Source : "Féverole de printemps et d'hiver - Guide de culture 2014-2015", ARVALIS - Institut du végétal / UNIP.

grains/m2

kg/ha*

Limons de Normandie, Nord-Pas-de-Calais, Picardie

40-45

210 à 230

Bassin parisien, Picardie

45-50

230 à 260

Sols argileux ou caillouteux

45-50

230 à 260

 * indicatif pour un PMG de 525 g

Note : possibilité de réduire de 5 grains/m2 avec un semoir monograine

Profondeur de semis

Pour les semis précoces de début février, semer à 6-7 cm de profondeur pour limiter le risque de gel en cours de germination. À partir du 20 février, semer à 5 cm de profondeur. Cette limite permet d’échapper aux dégâts d’oiseaux et d’assurer une bonne sélectivité des herbicides de prélevée.

  

Adapter la vitesse et le matériel de semis

Semer lentement pour assurer une levée homogène

Aussi bien pour la féverole d’hiver que pour la féverole de printemps, et quel que soit le semoir utilisé, il est important de semer lentement. Les graines et la distribution pour les semoirs à transport par gravité sont préservées. Les risques de bouchage des tuyaux pour les semoirs à transport pneumatique sont limités. La pénétration des éléments semeurs est facilitée. La profondeur de semis est régulière et permet d’avoir une levée homogène.

Utiliser du matériel adapté au semis profond

Déchaumeuse à socs ou cover crop. Ce matériel permet de préparer un lit de semence pour semer profond, notamment en féverole d’hiver. La semence peut être répartie au préalable avec un épandeur à rampe.

• Déchaumeuse à socs ou à disques combinée avec un semoir. Ce matériel permet d’obtenir le même résultat que le précédent. À partir de la tête de distribution, les descentes sont reliées aux socs ou aux disques.

Semoir classique. Adapter les réglages de la machine au travail profond. Sur un semoir combiné à un outil de travail du sol à l’avant, descendre suffisamment la barre de semis pour pouvoir atteindre la profondeur souhaitée.

Semoir monograine. Il permet de garantir une profondeur de semis optimale et régulière (à condition d’avoir un poids suffisant sur l’élément semeur), et un sol préparé en conséquence. Sa capacité à répartir précisément la semence sur le rang permet d’économiser les doses de semis. Cependant, des écartements de 45-50 cm couvrent moins vite le sol que de faibles écartements, d’où un risque accru de concurrence d’adventices. Le binage est alors possible.

Semoir à céréales. Equipé d’une distribution adaptée aux grosses graines, il est le plus souvent utilisé. Vérifier régulièrement le bon écoulement des graines dans le semoir puisque les graines sont plus grosses que celles du blé par exemple (risque de bouchon). Écartement : de 17 à 35 cm.

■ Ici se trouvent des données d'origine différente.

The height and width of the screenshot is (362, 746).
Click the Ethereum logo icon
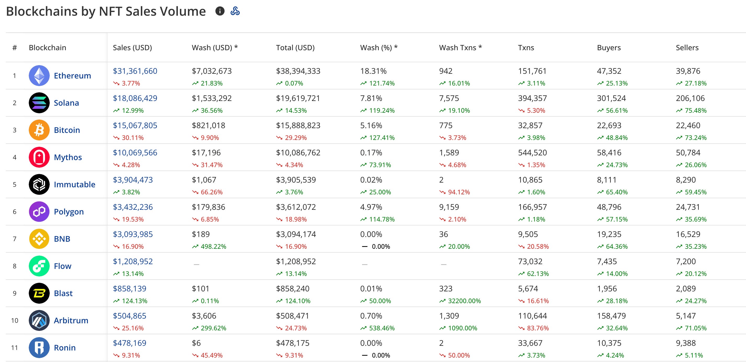[x=39, y=76]
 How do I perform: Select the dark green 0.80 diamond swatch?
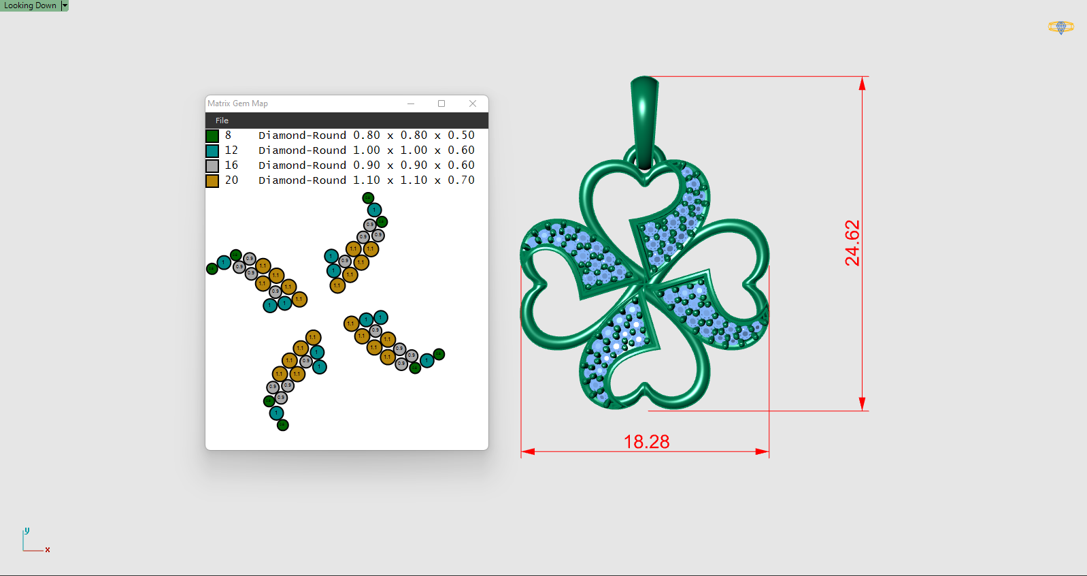pyautogui.click(x=212, y=135)
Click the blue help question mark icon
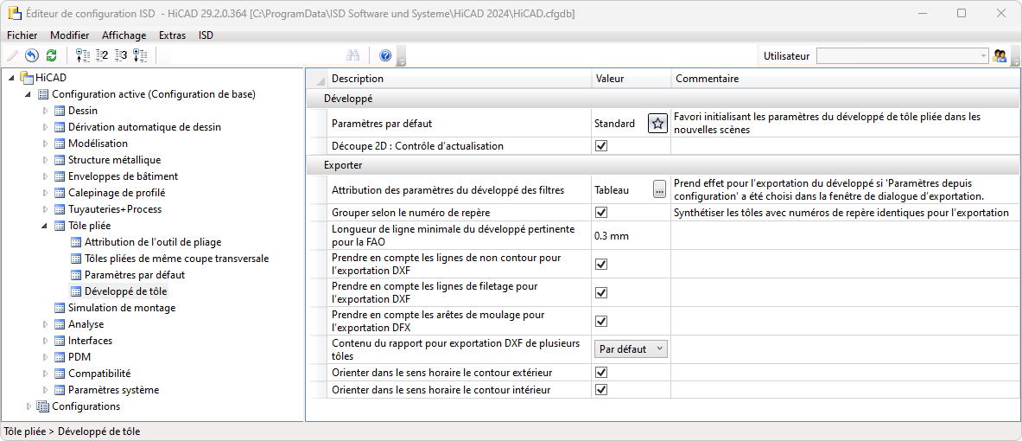1022x441 pixels. tap(385, 55)
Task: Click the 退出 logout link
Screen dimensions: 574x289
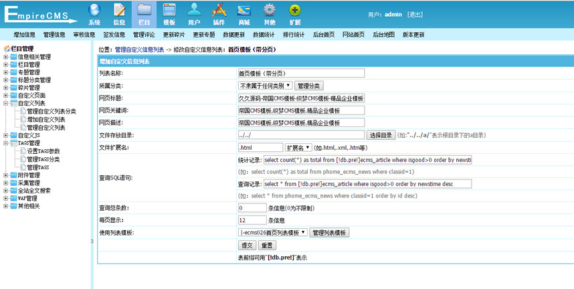Action: pyautogui.click(x=415, y=14)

Éviter de casser les graines

Les graines cassées sont dévaluées. Assurer leur intégrité est donc important.

Semoirs mécaniques. Pour pallier le problème de casse, l’arbre de distribution est parfois remplacé par un arbre spécial grosses graines qui dispose de doseurs constitués de grosses alvéoles en élastomère.

Semoirs pneumatiques. Équipés de cellules doseuses de type « Accord », ils semblent bien adaptés aux grosses graines (cannelures de grandes dimensions). Sur certaines conceptions de semoirs pneumatiques, les sorties de distribution sont de trop faible section et donc sensibles aux bouchages. Pour ces semoirs, éviter les contre-pentes sur les tuyaux, surtout aux extrémités, quand le flux d’air est le plus atténué par les pertes de charge.

Page rédigée par Terres Inovia à partir de son expertise et des publications d’ARVALIS ‐ Institut du végétal et de l’UNIP.